Teamsters wins close election at XPO facility in New York

History shows winning an election and getting a contract at XPO is tough road but not impossible

Photo: Jim Allen/FreightWaves

The Teamsters has won a representation vote for a group of LTL drivers in Albany, New York, the first step in what traditionally has been a long road to actually getting a union into an XPO facility.

The vote earlier this month was close, according to officials. Specific vote totals were not available. . It still needs to be certified by the National Labor Relations Board. There are 36 drivers in the bargaining unit. 

But just voting to be represented by the Teamsters does not mean a contract is signed with the company. When FreightWaves asked XPO (NYSE: XPO) how many successful Teamsters organization votes had taken place and where negotiations toward a contract were still pending, the number that was provided was easy to remember: one.

It is for an XPO LTL facility in King of Prussia, Pennsylvania. Workers there voted to be represented by the Teamsters more than five years ago, in October 2016.


Since that time, the Teamsters has scored significant victories in its long-running standoff with XPO, securing its first two contracts with the LTL carrier within weeks of each other earlier this year. One was in Miami; the other was in Trenton, New Jersey.

At the same time, the Teamsters recently has been on the losing end of decertification votes or union decisions to withdraw from earlier successful representation votes at several locations. The union lost decertification votes in Laredo, Texas, Cinnaminson, New Jersey, and Aurora, Illinois. The “self-withdrawals” came at two facilities in California.

The reasons for those decertification votes and withdrawals vary depending on who is speaking. Union representatives will say that XPO implemented a stalling tactic — avoiding signing a contract at all costs — that led workers to throw in the towel and vote to decertify. They would argue that the five-year duration since the vote in King of Prussia is evidence of that. 

The view from XPO is that the union failed in delivering on its promises and the decertification votes followed. In the case of the withdrawal of representation at an XPO Los Angeles facility, a contract had been negotiated and was to be put before the rank and file. But the contract had a strong chance of losing, according to sources, and the union pulled the representation before suffering a defeat.  


John Bulgaro, president of Teamsters Local 294, which led the representation vote in Albany, said this election was the third attempt to vote in the Teamsters at the XPO facility there. He conceded that the election was close.

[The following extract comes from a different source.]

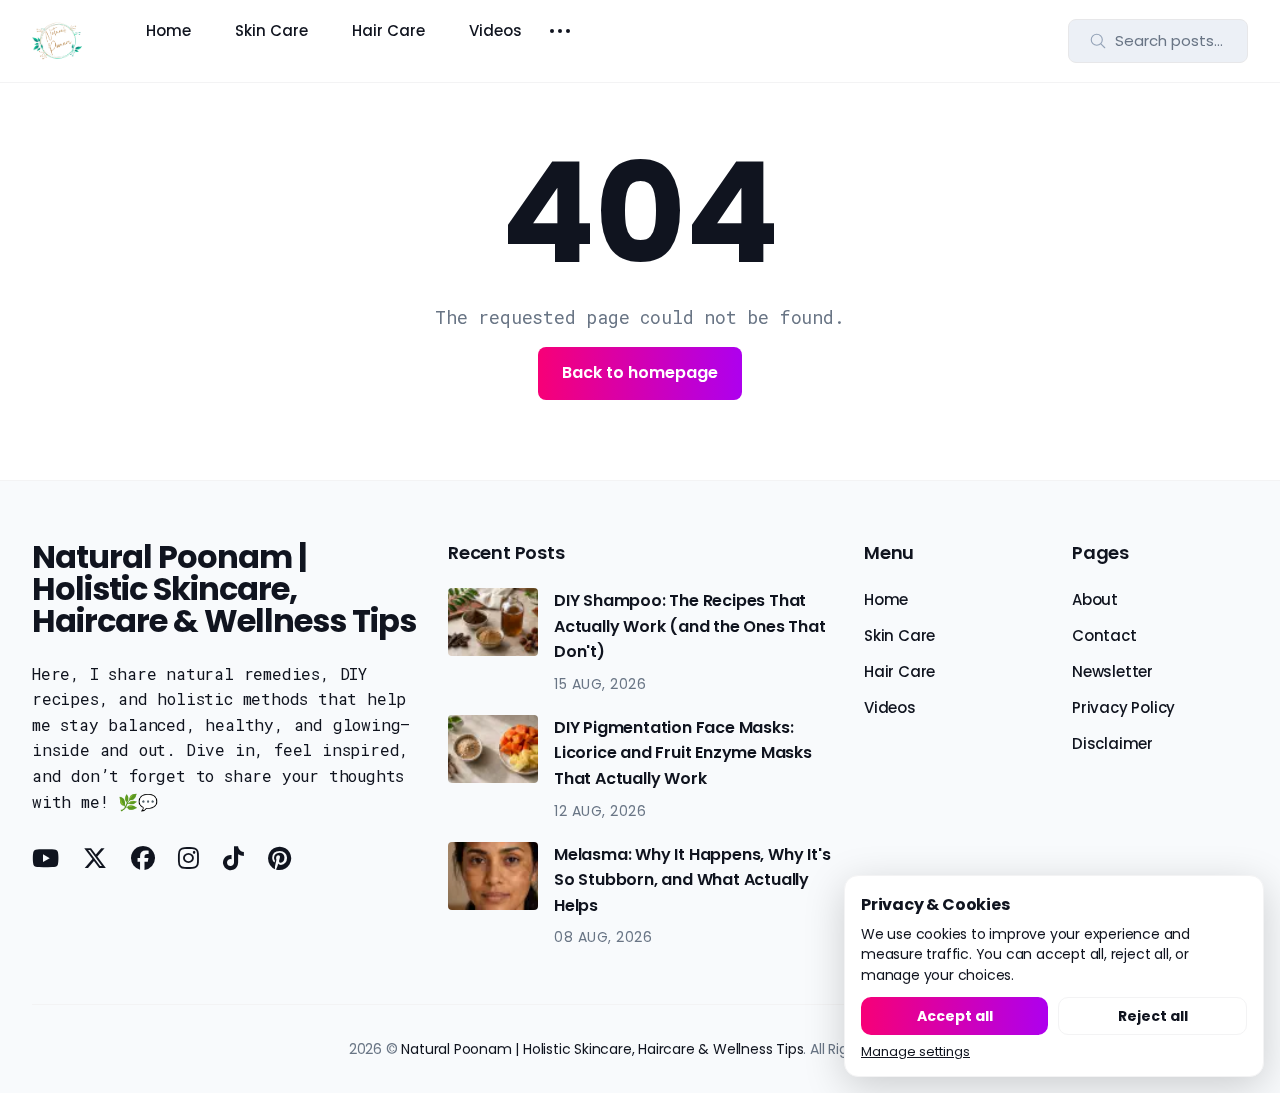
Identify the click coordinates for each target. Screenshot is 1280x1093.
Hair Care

“They want to be represented by a union, and they are a little incensed the company took such a strong anti-union approach to what is their lawful right,” Bulgaro told FreightWaves.

Bulgaro said there are about 5,000 workers in Local 294. Individual units in Local 294 are as high as 1,500 workers and as small as two or three.

Asked about the results in Albany, a spokeswoman for XPO issued this statement: “If the election stands, it will impact 35 drivers at our service center in Albany, New York. It won’t change the direct working relationship that XPO enjoys with more than 17,000 hourly employees across North America.”

In its prepared statement announcing the election victory, Local 294 said that in the contract it hopes to negotiate, it is looking for “protections from inward-facing tractor cameras and future constant surveillance; an end to unfair discipline; fair treatment for all; real seniority protections; adequate staffing levels; and a voice on the job.”

In other recent Teamsters developments:

— The union won a unionization vote for truck drivers with the Hospital Central Services Association. That vote covered 18 drivers in the Seattle area who deliver medical linens. 

— The Teamsters are involved in the third recent strike in four months against Keolis Transport, the private company that provides transit service in the Reno, Nevada, area under a government contract. Ninety percent of the union members recently rejected an offer by Keolis of a 12% increase over three years.